The rest of this paper is organized as follows. We present a brief introduction to related work in the next section. Then in Section 3, we describe the proposed BoF based method in detail. Section 4 demonstrates experiments and results. Finally, we conclude in Section 5 by highlighting key points of our work.
2 Related work
How to effectively extract features from high dimensional, complex and changeable face image is the key step of face recognition. In the last two decades, subspace learning methods are the mainstream in the field of face recognition and have attracted much attentions due to their effectiveness in feature extraction and representation. Principal component analysis (PCA) [19] and fisher linear discriminant analysis (FLDA) [4] are two representative methods which respectively finds a set of optimal orthogonal basis functions to reconstruct the original signal and finds a set of optimal linear transformations to minimize the inner class divergence and maximize the divergence between classes. However, both PCA and FLDA fail to reveal the essential data structures nonlinearly embedded in high-dimensional space. To overcome this limitation, a number of manifold learning methods (e.g., ISOMAP [33], LLE [28], LPP [16], and Laplacian Eigenmap [5]) were proposed by assuming that the data lie on a low-dimensional manifold of the high-dimensional space.
Recently, the significance of feature extraction has been debated due to the excellent performance of sparse representation in face recognition. Wright et al. [39] proposed a robust face recognition via sparse representation based classification (SRC), which codes the test sample as a sparse linear combination of all training samples by L1 norm minimization. Then many extensions of SRC have begun to come out. Besides, it not only can be utilized for face recognition but also show great robustness in various fields such as human pose recovery [17, 43] and web image reranking [42]. To reduce the complexity of SRC, Zhang et al. [44] proposed collaborative representation-based classification (CRC) by using L2 norm instead of L1 norm. However, no matter subspace learning methods or sparse representation methods will suffer serious performance drop or even fail to work when encountering SSPP problem.

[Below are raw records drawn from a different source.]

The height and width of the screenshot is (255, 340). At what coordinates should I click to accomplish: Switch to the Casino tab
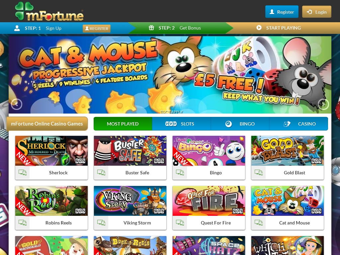(298, 124)
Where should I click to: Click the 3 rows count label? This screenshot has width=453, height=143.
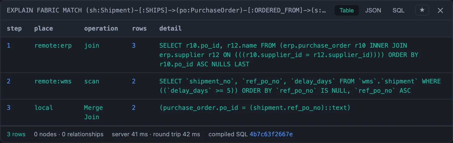pos(16,134)

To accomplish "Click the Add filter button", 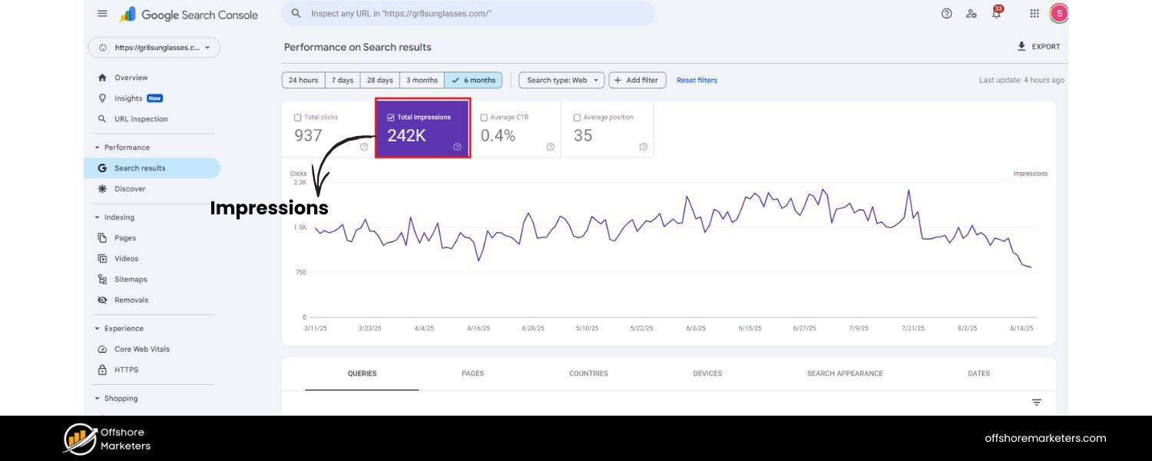I will [x=639, y=78].
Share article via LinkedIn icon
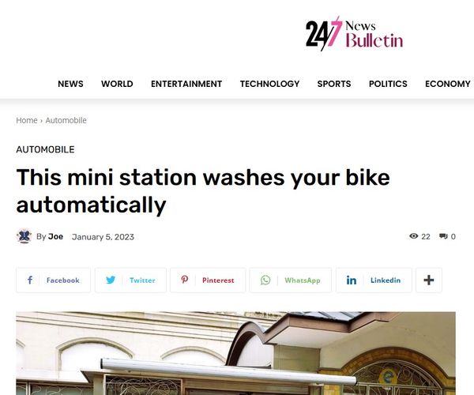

In order to address the SSPP problem, many methods have been developed during the last two decades. They can be generally classified into two categories: global methods and local methods. The global methods treat a whole image as a high-dimensional vector, which usually utilizes virtual samples or generic training set to estimate intra-personal variation. For example, Gao et al. [14] utilized SVD to decompose each face image and the obtained non-significant SVD basis images were used to estimate the within-class scatter matrix of this person approximately. Su et al. [31] proposed an adaptive generic learning(AGL) method to infer the discriminative information of the SSPP gallery set by using a generic training set. Recently, Deng et al. [12] proposed a novel generic learning method by mapping the intra-class facial difference of the generic faces to the zero vectors. They also proposed the extended sparse representation-based classifier (ESRC) [11] to make SRC feasible to SSPP problem, which applies an auxiliary intra-class variant dictionary to represent possible variation between the training and testing images. Yang et al. [41] proposed to learn the sparse variation dictionary by using the relationship between the gallery set and the external generic set.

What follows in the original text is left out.